Input material start

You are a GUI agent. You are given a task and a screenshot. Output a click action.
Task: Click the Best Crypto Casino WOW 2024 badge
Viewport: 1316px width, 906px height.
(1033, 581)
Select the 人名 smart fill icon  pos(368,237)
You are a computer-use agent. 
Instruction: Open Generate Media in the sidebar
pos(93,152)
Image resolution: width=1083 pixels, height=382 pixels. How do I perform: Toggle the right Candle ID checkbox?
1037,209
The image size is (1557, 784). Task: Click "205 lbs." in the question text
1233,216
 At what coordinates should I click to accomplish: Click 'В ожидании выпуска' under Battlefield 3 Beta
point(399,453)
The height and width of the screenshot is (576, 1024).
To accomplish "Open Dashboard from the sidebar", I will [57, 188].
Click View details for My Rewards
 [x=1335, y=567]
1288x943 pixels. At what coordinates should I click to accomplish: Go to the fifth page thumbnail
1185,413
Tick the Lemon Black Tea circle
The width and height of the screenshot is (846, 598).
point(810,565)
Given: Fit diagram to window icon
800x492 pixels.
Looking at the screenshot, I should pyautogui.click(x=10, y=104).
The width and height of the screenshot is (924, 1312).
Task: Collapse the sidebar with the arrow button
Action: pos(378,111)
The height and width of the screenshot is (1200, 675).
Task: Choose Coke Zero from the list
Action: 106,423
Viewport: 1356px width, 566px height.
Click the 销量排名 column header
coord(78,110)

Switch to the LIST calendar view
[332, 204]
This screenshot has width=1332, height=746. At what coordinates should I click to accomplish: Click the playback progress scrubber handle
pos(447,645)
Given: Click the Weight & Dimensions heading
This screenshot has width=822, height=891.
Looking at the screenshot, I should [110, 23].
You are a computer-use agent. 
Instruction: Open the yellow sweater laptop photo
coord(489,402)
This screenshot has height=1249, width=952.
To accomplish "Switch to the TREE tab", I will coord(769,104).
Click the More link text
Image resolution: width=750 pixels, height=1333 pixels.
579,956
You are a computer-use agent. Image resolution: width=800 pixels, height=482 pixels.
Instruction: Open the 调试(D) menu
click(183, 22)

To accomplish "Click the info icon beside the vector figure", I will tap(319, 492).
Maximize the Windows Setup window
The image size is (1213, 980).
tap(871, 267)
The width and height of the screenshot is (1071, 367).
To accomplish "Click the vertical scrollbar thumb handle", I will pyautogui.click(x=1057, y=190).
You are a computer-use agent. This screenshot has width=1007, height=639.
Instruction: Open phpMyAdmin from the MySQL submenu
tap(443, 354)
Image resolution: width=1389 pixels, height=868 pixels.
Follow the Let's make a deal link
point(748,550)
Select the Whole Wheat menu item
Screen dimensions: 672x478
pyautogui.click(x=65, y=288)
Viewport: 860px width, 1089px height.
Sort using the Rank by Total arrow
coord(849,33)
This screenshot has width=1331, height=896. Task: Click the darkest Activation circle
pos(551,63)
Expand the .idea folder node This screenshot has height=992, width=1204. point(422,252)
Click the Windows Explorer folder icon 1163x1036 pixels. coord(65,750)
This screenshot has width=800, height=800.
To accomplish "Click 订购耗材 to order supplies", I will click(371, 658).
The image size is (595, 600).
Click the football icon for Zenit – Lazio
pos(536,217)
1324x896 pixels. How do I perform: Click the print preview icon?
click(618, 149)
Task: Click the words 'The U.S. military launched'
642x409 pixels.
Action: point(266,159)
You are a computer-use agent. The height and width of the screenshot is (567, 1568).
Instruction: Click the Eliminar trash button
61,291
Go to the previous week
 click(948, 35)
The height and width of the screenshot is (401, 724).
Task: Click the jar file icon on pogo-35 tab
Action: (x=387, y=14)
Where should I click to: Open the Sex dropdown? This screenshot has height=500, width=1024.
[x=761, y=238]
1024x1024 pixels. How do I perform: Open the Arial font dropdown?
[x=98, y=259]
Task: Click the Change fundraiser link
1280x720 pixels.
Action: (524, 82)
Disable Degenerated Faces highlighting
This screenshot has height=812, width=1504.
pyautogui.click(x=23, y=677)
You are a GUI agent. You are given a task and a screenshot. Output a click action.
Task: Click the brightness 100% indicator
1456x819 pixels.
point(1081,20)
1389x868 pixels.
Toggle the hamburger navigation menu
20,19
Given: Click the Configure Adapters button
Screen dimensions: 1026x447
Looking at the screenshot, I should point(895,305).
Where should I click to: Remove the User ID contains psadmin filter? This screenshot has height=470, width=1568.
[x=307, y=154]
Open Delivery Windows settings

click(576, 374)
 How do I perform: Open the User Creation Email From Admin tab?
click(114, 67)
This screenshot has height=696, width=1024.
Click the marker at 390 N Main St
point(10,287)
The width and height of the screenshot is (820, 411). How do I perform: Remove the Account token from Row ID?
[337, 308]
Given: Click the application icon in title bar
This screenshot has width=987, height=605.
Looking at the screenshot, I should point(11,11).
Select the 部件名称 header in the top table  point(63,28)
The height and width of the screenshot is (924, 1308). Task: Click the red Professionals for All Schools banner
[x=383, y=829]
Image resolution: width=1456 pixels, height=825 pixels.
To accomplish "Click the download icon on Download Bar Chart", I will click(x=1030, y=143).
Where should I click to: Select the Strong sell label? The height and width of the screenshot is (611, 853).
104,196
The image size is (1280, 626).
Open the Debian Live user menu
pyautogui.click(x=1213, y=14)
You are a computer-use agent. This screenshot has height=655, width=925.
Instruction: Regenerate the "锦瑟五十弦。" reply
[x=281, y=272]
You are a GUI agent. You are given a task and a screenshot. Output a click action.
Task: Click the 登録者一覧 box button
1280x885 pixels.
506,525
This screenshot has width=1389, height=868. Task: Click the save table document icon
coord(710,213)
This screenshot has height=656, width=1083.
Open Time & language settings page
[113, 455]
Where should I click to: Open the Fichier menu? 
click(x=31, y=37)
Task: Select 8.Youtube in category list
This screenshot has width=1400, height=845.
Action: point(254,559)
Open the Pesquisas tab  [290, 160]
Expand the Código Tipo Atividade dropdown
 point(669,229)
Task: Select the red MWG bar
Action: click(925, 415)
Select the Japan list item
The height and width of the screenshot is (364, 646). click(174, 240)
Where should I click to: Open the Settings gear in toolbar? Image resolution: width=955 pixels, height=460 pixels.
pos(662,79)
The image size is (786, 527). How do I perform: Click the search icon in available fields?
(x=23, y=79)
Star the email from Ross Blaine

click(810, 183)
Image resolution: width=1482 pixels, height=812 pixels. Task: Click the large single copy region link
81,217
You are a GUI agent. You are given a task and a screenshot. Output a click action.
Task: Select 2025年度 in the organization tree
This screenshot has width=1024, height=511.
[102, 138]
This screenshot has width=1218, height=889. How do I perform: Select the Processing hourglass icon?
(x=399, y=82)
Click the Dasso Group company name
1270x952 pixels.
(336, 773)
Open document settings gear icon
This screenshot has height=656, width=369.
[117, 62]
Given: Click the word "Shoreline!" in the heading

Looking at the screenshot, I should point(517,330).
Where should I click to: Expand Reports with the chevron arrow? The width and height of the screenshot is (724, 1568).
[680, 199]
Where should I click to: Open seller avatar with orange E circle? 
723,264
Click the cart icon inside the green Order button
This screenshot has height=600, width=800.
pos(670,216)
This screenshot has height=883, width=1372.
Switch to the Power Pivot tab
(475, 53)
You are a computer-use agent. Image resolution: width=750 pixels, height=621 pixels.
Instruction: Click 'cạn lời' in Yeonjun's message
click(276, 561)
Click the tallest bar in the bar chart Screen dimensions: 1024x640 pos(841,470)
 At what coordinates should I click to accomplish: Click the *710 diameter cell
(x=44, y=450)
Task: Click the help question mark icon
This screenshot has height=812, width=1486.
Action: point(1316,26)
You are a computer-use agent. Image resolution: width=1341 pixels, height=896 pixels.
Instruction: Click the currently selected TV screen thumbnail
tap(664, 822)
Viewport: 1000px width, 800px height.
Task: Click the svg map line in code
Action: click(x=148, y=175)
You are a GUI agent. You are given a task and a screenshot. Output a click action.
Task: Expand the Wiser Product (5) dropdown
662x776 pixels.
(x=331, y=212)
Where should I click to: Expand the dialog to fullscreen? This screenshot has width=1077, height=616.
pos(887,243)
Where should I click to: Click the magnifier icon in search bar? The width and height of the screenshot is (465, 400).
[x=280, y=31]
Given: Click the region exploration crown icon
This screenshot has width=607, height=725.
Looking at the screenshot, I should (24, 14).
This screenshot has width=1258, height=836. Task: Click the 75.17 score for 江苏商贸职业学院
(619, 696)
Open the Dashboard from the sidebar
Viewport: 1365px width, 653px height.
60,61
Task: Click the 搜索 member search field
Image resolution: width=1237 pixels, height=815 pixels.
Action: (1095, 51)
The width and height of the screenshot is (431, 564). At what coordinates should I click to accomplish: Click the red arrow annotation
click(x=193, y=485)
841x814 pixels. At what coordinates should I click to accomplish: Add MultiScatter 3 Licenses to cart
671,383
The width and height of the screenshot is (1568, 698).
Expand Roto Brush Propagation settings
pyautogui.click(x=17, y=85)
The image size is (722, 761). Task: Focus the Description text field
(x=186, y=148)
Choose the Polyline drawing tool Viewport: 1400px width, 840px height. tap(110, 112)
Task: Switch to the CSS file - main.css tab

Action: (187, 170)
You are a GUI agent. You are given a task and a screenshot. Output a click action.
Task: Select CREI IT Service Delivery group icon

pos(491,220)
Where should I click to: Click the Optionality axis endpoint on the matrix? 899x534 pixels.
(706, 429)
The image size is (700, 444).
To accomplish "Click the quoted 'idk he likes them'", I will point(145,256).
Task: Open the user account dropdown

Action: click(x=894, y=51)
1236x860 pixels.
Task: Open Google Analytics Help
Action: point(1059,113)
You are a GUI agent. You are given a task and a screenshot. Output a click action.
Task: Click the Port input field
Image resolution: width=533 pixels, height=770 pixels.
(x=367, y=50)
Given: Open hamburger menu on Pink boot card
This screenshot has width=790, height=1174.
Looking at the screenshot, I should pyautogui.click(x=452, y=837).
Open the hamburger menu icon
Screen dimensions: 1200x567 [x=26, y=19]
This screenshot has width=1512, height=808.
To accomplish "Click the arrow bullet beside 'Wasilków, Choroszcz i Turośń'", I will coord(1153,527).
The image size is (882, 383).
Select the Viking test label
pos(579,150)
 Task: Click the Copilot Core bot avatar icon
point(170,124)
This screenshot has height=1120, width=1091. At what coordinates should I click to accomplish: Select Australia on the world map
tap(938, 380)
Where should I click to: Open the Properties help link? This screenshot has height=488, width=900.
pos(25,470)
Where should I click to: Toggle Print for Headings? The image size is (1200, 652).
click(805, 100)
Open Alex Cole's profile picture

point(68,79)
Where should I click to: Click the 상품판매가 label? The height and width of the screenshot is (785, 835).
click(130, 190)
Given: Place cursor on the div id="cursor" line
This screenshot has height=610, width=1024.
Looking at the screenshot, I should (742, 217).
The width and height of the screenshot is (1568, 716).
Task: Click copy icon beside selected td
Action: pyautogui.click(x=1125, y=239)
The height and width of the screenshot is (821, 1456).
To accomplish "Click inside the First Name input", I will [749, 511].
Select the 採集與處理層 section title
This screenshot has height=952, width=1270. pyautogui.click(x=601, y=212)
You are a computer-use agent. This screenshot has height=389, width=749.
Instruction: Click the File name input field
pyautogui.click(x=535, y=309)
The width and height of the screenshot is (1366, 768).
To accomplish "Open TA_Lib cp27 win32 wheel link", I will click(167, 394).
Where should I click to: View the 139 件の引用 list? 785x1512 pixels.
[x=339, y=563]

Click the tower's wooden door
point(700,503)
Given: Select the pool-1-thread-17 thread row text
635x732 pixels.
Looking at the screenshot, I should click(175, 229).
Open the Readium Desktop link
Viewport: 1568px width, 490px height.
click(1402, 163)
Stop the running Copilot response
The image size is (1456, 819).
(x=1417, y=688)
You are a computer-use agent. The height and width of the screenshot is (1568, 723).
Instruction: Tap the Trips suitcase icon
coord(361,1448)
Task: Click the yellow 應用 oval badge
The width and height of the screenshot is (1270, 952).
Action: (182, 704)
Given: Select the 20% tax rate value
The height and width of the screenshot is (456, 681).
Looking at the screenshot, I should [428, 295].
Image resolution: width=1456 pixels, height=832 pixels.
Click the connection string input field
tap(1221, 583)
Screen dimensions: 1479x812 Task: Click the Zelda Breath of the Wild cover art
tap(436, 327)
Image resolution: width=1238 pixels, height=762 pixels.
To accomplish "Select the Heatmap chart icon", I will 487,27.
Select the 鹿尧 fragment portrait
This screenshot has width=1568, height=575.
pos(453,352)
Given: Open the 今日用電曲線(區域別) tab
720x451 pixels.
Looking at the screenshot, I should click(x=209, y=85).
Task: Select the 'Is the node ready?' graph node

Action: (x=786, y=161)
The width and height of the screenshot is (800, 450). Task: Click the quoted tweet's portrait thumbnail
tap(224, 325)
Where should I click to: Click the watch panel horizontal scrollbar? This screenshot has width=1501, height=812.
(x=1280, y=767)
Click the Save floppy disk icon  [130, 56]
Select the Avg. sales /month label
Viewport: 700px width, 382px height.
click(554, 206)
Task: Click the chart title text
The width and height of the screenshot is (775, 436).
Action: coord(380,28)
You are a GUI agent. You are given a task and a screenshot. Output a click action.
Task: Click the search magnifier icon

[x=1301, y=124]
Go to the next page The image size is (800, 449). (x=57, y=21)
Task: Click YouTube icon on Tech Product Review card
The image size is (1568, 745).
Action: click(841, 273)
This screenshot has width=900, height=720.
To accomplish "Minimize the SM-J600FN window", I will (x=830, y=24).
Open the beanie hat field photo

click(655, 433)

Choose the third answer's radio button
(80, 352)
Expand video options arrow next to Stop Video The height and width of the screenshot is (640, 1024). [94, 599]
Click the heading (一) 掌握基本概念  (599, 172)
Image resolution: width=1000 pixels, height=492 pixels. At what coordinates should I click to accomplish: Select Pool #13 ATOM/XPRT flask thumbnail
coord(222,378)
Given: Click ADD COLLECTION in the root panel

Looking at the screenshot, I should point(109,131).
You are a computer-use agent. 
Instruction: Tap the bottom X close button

Input material end

## Problem requirements
Render the part of the data that opens with the line containing "You are a computer-use agent. Image resolution: width=800" and closes with the line containing "click(618, 149)" as a JSON list of strings, one string per line with blank lines omitted.

## Response to the task
[
  "You are a computer-use agent. Image resolution: width=800 pixels, height=482 pixels.",
  "Instruction: Open the 调试(D) menu",
  "click(183, 22)",
  "To accomplish \"Click the info icon beside the vector figure\", I will tap(319, 492).",
  "Maximize the Windows Setup window",
  "The image size is (1213, 980).",
  "tap(871, 267)",
  "The width and height of the screenshot is (1071, 367).",
  "To accomplish \"Click the vertical scrollbar thumb handle\", I will pyautogui.click(x=1057, y=190).",
  "You are a computer-use agent. This screenshot has width=1007, height=639.",
  "Instruction: Open phpMyAdmin from the MySQL submenu",
  "tap(443, 354)",
  "Image resolution: width=1389 pixels, height=868 pixels.",
  "Follow the Let's make a deal link",
  "point(748,550)",
  "Select the Whole Wheat menu item",
  "Screen dimensions: 672x478",
  "pyautogui.click(x=65, y=288)",
  "Viewport: 860px width, 1089px height.",
  "Sort using the Rank by Total arrow",
  "coord(849,33)",
  "This screenshot has width=1331, height=896. Task: Click the darkest Activation circle",
  "pos(551,63)",
  "Expand the .idea folder node This screenshot has height=992, width=1204. point(422,252)",
  "Click the Windows Explorer folder icon 1163x1036 pixels. coord(65,750)",
  "This screenshot has width=800, height=800.",
  "To accomplish \"Click 订购耗材 to order supplies\", I will click(371, 658).",
  "The image size is (595, 600).",
  "Click the football icon for Zenit – Lazio",
  "pos(536,217)",
  "1324x896 pixels. How do I perform: Click the print preview icon?",
  "click(618, 149)"
]